Value of Continuous Hemofiltration in Patients with Severe Acute Pancreatitis at Onset: Single Centre Experience on 48 Patients

1. Introduction

Severe acute pancreatitis (SAP) is a highly complex clinical condition affecting approximately 20–30% of patients with acute pancreatitis, with an in-hospital mortality rate of 15%, which may exceed 35% in the presence of infected necrosis or multiorgan failure (MODS) [1].

SAP has a characteristic biphasic course. In the early phase (first 1–2 weeks from onset), pathogenesis is dominated by a marked sterile systemic inflammatory response syndrome (SIRS), in which sepsis is rare. In severe SIRS, massive activation of pro-inflammatory mediators (TNF-α, IL-1β, IL-6) can cause endothelial damage, diffuse oedema, and early MODS involving the respiratory, cardiovascular, renal, and hepatic systems. Pancreatic necrosis, which may develop within the first 96 hours, tends to evolve over the first two weeks; its extent is not necessarily correlated with the presence or severity of SIRS. However, in patients with severe early organ dysfunction, necrosis is frequently detected on computed tomography. Peripancreatic fluid collections are common in this phase.

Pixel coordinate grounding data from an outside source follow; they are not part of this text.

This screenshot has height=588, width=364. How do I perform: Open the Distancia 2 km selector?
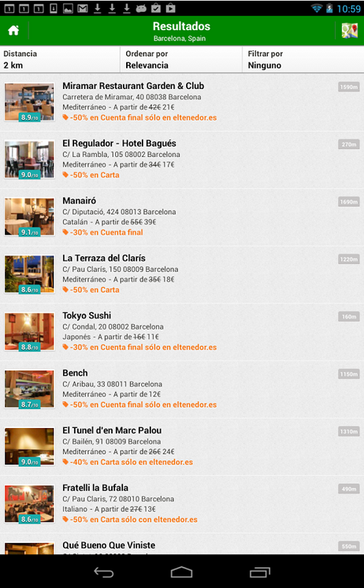[60, 60]
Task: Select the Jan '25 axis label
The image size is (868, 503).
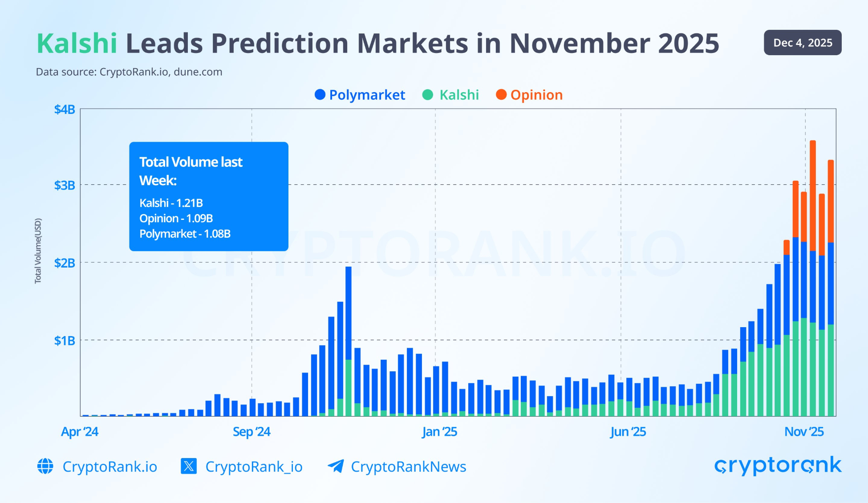Action: pos(439,432)
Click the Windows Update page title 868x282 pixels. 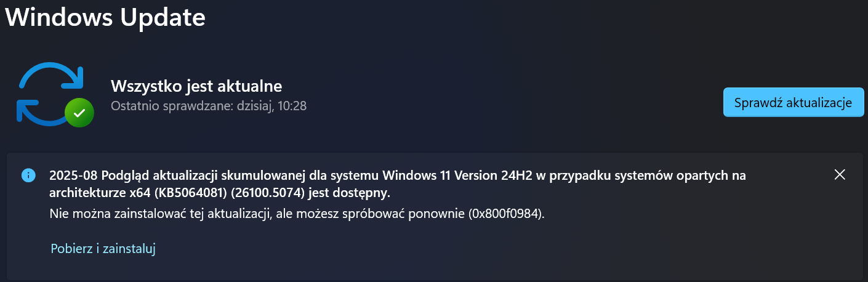105,17
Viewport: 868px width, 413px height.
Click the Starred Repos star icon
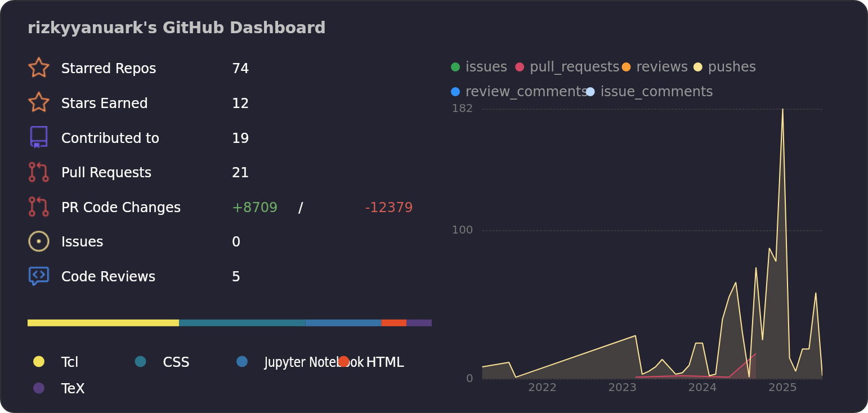pos(38,68)
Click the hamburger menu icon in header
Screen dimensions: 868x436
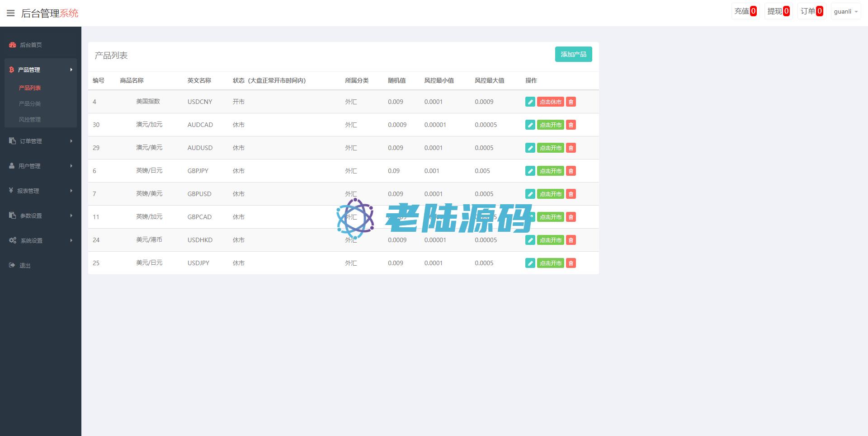(11, 13)
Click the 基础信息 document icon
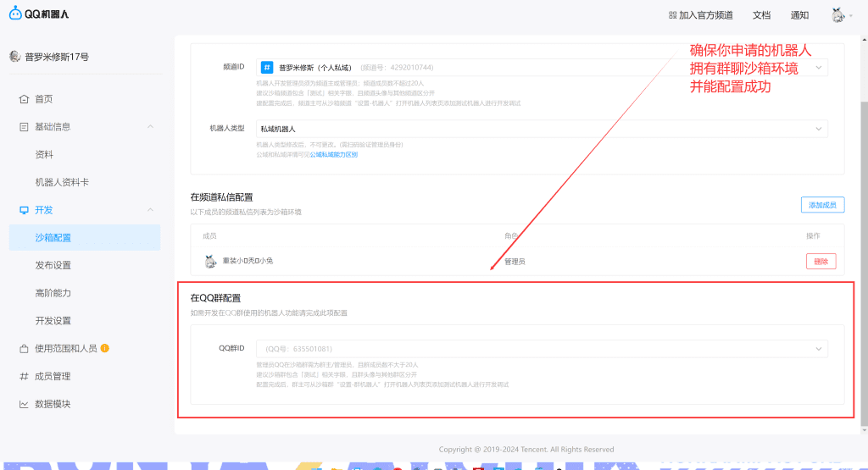The height and width of the screenshot is (470, 868). click(24, 127)
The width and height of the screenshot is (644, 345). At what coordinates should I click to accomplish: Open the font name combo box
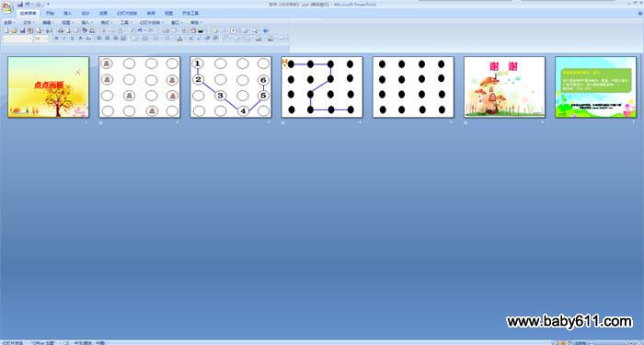point(18,39)
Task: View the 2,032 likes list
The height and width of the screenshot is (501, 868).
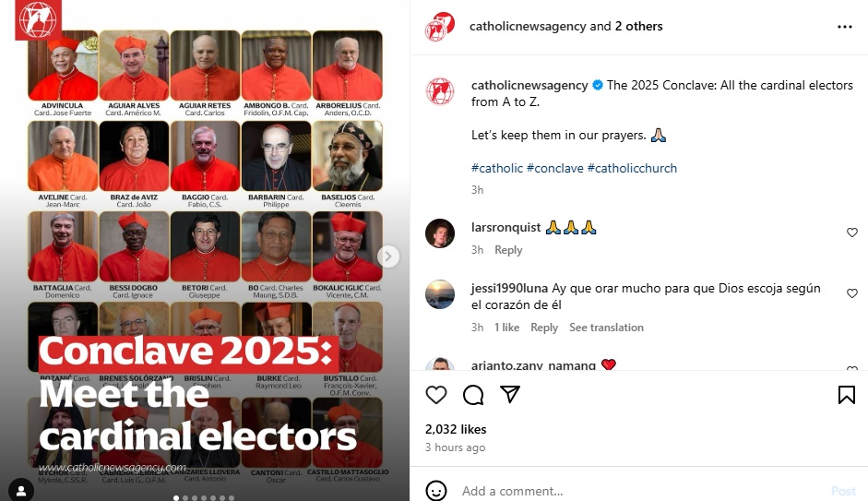Action: click(x=456, y=429)
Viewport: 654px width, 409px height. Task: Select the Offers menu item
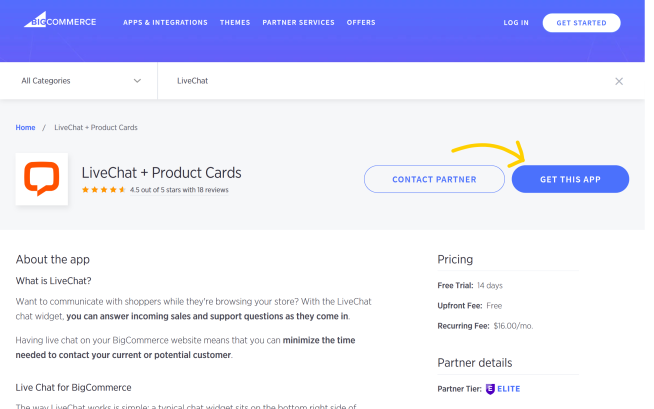click(361, 23)
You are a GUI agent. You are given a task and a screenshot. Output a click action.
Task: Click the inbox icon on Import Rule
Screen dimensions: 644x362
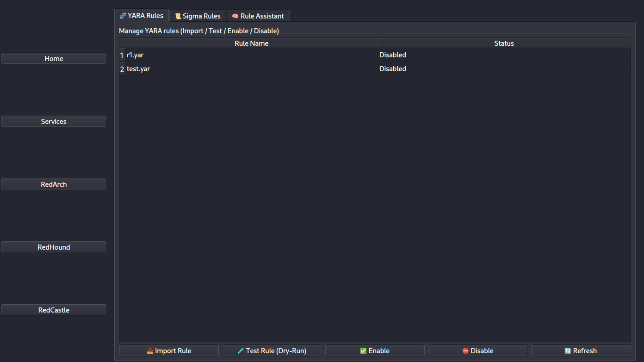coord(150,351)
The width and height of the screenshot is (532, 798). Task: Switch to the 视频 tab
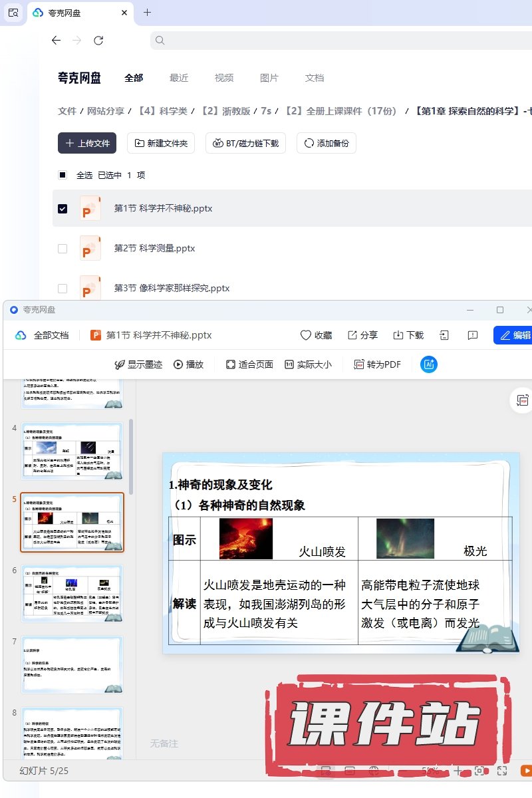coord(224,78)
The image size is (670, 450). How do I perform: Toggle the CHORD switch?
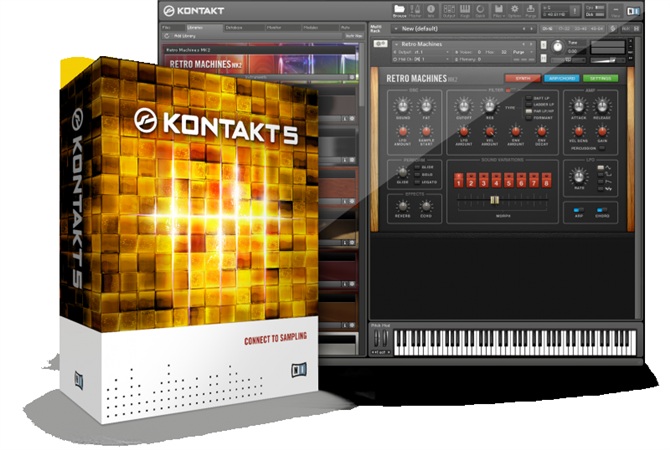tap(602, 210)
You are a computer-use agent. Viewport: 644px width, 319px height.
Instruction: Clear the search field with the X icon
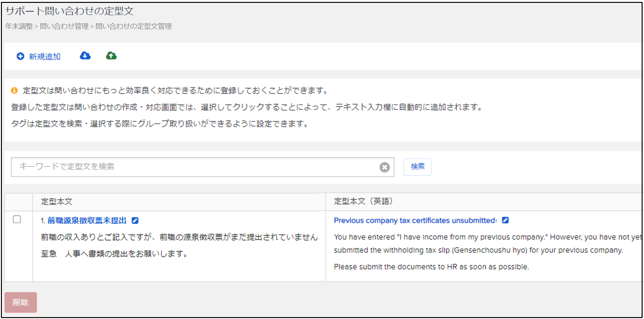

In the late phase (> 1–2 weeks), there is a shift from a pro-inflammatory response to a state of relative immunosuppression, favouring bacterial translocation due to impaired intestinal barrier function. This results in a high risk of infection of pancreatic necrotic areas and peripancreatic collections.

Mortality in SAP therefore shows two distinct temporal peaks: an early peak, related to severe SIRS and MOF, and a late peak, attributable to infected necrosis complicated by sepsis [2,3,4].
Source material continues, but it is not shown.